その声に出発を予感したルキナもまた、食べ終えた骨をその場に置き、手をぺろぺろと舐めながら立ち上がる。
「行く?」
「そうだな。日が暮れる前に次の層に進みたい」
「分かった」
手をぺろぺろと舐めるルキナは、食事中脱いでいたローブを羽織ると、ぺろぺろと手を舐めながら前を向いた。

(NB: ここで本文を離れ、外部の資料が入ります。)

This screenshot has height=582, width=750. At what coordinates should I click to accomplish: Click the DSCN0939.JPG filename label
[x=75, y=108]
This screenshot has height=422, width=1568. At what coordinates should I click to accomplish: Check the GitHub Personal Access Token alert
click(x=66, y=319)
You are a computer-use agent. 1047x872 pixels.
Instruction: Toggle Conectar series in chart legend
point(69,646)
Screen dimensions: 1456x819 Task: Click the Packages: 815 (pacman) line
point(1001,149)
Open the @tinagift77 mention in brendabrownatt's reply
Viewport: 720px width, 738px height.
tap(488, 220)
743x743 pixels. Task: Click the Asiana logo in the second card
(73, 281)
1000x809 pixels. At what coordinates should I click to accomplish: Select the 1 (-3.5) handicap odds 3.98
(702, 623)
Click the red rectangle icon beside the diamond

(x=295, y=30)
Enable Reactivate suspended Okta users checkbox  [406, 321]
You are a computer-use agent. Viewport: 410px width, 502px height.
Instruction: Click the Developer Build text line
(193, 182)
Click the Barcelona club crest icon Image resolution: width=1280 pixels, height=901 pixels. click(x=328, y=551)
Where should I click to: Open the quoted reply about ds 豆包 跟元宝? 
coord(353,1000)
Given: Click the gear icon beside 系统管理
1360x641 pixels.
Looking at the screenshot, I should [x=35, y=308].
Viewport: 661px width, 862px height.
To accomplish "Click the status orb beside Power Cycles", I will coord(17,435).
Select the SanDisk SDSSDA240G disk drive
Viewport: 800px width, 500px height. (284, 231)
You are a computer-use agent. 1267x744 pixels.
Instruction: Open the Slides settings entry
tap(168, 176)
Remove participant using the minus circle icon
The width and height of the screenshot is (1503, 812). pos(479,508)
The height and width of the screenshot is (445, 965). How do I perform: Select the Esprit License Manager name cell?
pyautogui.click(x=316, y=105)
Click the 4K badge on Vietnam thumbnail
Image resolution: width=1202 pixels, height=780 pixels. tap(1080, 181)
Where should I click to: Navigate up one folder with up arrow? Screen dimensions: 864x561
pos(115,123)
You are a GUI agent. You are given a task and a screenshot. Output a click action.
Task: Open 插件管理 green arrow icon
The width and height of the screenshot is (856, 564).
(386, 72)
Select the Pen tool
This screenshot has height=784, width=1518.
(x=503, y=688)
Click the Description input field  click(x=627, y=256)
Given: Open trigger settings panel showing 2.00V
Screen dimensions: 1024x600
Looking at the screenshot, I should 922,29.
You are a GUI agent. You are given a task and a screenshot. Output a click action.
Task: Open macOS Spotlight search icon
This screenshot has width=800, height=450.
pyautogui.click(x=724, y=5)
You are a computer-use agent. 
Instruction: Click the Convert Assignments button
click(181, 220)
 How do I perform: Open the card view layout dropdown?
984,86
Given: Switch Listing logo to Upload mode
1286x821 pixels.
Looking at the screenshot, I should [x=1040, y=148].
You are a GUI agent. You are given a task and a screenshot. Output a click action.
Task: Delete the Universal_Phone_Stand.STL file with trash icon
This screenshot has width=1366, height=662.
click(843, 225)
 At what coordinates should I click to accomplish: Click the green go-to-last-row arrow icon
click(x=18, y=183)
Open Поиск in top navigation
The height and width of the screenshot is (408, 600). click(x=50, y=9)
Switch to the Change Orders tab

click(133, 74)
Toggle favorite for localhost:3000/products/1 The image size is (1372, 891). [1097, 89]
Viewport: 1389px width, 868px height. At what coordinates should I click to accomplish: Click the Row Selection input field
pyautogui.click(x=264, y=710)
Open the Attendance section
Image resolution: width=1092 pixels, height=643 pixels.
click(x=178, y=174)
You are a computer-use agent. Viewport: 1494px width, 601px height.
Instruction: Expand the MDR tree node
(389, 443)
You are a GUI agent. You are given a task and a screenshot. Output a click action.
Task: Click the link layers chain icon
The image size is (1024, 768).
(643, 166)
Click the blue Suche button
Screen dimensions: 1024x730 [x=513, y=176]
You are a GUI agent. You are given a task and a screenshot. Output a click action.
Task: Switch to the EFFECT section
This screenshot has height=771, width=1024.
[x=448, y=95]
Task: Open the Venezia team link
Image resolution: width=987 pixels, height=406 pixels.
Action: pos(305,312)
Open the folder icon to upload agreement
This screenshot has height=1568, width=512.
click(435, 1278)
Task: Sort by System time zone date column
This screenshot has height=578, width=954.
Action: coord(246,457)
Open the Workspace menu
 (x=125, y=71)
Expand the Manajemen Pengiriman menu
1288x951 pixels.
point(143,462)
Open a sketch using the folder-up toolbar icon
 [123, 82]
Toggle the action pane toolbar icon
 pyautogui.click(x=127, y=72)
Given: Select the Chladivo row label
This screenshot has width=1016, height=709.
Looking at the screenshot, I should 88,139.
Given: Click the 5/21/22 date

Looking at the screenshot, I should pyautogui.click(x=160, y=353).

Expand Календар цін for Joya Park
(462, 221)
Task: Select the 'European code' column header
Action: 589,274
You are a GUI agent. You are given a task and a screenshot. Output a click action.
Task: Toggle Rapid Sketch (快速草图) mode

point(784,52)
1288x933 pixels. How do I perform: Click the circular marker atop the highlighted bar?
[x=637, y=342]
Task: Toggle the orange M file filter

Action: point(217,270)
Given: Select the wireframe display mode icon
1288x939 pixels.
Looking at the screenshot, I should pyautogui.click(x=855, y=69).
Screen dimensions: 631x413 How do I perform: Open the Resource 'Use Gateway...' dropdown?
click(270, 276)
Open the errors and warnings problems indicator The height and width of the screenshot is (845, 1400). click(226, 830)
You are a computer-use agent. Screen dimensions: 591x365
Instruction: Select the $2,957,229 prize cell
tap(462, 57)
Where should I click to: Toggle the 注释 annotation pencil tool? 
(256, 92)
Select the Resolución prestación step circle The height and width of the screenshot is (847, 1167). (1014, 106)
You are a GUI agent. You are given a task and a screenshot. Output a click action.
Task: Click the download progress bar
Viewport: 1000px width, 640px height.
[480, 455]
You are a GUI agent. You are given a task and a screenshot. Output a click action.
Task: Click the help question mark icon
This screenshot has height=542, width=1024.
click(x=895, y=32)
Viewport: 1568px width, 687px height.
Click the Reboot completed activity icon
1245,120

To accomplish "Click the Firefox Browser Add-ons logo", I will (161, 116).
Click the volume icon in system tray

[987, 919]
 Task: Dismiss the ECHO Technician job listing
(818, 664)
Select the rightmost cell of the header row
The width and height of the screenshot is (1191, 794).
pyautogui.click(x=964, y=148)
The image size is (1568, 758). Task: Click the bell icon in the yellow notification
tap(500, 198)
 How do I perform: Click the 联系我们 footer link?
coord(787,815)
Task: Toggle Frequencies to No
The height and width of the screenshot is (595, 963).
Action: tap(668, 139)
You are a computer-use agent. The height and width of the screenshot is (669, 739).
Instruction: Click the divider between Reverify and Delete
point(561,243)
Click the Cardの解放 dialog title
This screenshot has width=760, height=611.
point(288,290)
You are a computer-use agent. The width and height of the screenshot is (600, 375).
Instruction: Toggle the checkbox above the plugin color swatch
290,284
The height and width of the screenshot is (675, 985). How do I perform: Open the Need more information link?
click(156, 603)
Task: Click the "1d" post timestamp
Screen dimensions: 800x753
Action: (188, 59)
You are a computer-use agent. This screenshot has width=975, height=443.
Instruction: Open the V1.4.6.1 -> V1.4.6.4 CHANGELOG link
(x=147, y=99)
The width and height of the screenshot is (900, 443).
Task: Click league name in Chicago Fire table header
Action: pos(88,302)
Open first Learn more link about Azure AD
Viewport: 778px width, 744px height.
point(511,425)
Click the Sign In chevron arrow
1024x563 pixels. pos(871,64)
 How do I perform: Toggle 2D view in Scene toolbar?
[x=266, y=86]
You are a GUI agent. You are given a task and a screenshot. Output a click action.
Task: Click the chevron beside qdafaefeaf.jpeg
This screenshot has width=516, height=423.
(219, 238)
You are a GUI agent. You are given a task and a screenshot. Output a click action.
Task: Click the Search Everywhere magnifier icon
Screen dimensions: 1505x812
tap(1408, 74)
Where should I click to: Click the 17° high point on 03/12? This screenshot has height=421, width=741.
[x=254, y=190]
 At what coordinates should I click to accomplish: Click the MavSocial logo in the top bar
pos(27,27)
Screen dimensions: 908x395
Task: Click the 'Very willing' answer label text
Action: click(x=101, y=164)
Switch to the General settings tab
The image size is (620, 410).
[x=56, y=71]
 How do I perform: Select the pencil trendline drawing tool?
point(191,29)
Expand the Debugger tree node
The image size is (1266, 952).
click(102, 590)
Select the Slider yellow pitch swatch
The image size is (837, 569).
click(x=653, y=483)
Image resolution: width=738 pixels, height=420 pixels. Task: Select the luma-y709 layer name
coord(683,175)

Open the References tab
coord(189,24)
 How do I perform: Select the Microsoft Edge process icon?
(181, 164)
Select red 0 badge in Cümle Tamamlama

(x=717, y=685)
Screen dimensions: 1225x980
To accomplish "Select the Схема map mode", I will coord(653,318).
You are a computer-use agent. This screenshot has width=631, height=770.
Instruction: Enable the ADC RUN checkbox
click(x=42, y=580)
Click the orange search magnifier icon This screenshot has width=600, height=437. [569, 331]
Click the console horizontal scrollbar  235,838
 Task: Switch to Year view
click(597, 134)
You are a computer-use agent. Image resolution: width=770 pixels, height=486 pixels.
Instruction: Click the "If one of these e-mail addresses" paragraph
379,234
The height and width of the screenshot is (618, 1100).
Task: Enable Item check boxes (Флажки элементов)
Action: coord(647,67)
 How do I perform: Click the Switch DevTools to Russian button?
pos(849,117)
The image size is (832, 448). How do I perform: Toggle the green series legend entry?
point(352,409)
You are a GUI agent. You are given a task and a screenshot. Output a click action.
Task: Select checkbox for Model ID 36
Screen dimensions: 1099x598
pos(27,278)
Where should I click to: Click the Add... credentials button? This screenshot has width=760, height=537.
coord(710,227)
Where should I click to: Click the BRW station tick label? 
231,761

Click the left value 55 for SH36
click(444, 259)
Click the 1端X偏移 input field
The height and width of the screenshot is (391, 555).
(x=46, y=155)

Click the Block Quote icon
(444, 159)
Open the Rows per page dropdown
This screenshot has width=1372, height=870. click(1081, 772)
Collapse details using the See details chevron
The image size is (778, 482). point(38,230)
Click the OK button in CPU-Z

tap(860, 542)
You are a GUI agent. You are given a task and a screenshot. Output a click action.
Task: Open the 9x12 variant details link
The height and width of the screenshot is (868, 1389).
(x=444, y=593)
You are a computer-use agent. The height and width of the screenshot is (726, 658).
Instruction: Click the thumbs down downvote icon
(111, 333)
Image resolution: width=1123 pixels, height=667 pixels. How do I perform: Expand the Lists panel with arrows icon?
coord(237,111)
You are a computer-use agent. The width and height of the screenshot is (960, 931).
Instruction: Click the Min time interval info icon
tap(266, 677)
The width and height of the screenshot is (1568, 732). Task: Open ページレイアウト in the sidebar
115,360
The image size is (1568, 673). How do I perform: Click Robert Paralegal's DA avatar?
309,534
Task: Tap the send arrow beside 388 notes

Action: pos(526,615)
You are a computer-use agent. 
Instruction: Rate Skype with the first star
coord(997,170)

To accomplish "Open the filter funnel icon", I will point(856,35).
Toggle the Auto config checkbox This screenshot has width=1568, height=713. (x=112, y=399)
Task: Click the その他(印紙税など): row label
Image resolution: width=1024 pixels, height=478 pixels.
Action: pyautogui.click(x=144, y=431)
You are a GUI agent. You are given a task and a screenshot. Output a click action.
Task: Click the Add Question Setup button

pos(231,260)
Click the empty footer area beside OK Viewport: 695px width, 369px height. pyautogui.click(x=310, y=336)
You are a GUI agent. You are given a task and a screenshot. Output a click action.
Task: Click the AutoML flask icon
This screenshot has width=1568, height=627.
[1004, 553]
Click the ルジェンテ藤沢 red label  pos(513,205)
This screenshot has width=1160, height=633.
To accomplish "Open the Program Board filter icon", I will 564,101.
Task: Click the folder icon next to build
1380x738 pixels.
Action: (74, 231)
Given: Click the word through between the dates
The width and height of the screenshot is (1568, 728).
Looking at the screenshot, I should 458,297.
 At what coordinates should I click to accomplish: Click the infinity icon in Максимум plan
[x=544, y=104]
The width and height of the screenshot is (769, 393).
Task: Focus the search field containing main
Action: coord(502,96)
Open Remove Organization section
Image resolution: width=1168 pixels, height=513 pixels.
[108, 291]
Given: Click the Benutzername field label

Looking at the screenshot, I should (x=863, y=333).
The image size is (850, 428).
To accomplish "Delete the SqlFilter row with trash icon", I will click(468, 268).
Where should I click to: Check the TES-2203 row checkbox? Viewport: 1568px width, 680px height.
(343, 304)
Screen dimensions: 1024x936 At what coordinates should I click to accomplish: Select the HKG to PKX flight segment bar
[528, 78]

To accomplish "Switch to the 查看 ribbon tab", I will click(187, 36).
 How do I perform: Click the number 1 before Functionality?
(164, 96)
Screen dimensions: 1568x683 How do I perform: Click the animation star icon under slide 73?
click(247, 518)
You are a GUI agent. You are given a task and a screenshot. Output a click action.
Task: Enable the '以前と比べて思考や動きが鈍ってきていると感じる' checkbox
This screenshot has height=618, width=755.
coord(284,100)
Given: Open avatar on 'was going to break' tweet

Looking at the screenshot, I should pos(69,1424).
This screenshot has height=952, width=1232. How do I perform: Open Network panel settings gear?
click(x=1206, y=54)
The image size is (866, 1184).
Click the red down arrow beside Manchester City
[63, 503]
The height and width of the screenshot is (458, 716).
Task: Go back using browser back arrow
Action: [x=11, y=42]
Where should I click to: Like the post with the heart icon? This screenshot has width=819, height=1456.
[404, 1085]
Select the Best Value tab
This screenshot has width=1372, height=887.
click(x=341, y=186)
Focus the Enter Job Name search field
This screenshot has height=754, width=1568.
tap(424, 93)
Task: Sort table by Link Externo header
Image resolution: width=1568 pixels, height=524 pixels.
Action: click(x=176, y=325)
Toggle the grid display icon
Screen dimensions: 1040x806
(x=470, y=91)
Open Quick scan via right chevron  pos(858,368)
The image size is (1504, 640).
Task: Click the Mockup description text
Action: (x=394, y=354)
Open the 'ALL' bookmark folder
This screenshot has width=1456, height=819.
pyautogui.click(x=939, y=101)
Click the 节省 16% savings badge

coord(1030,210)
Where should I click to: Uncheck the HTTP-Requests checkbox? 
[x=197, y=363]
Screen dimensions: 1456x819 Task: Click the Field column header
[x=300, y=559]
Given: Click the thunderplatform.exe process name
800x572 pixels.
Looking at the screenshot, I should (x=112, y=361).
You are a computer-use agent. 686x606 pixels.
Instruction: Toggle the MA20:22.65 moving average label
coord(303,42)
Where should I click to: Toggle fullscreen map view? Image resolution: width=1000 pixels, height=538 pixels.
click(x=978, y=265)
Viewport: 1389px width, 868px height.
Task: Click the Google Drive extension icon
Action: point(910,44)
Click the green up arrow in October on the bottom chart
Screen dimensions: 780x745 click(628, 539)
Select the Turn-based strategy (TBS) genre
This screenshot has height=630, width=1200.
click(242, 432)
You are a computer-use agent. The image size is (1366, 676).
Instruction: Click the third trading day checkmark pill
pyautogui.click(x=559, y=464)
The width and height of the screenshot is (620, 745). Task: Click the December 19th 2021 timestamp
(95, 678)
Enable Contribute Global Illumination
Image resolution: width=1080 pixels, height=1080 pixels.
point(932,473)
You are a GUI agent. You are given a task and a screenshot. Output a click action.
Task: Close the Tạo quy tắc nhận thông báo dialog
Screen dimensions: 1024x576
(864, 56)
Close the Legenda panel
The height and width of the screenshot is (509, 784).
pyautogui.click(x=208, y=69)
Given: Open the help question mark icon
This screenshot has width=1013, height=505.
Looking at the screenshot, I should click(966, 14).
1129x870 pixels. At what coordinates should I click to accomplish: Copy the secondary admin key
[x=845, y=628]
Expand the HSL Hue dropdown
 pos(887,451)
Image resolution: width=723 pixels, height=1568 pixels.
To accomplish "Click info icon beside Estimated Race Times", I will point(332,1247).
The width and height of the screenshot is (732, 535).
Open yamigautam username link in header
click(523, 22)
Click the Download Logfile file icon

いやどんだけぺろぺろしてんだよ、こいつ。と、ソラは思いながら話し出す。
「…この方向に進み続ければ階段が見つかるはずだ」
「了解――」
不意にルキナが後方を振り返った。そこには何もない。あるのは背の高い樹木とそれらによって日の光が遮られる事でできた暗い深淵だけであった。
「どうした?」
「…何でもない。何かに見られた気がしただけ」
「…モンスターか?」
「わからない」
何かに見られているというのは不思議ではない。ここは森の中。人類の生存圏ではなく、モンスターの楽園だ。
今こうしている瞬間にも彼らの隙をうかがっているモンスターがいてもおかしくはない。
しかし、ソラはその視線を感じることはなかった。また、現状知覚できる範囲にはモンスターは見当たらない。そのため、即座の危険はないだろうと考えられる。
ソラはもう一度、ルキナが視線を感じたであろう方向を見る。そこにあるのは吸い込まれそう闇とうっとおしいほどの樹木が立ち並ぶ景色のみであった。
どこか不気味なものを感じたソラは前方に向き直って言った。
「…さっさと階段まで行こう。ぐずぐずしてたらそのうち襲われるかもしれないしな」
「了解」
そうして二人は北東の階段を目指して速足で歩き出す。
「♪」
――そして、背後から一定の間隔で付いてくる誰かに彼らが気づくことはなかった。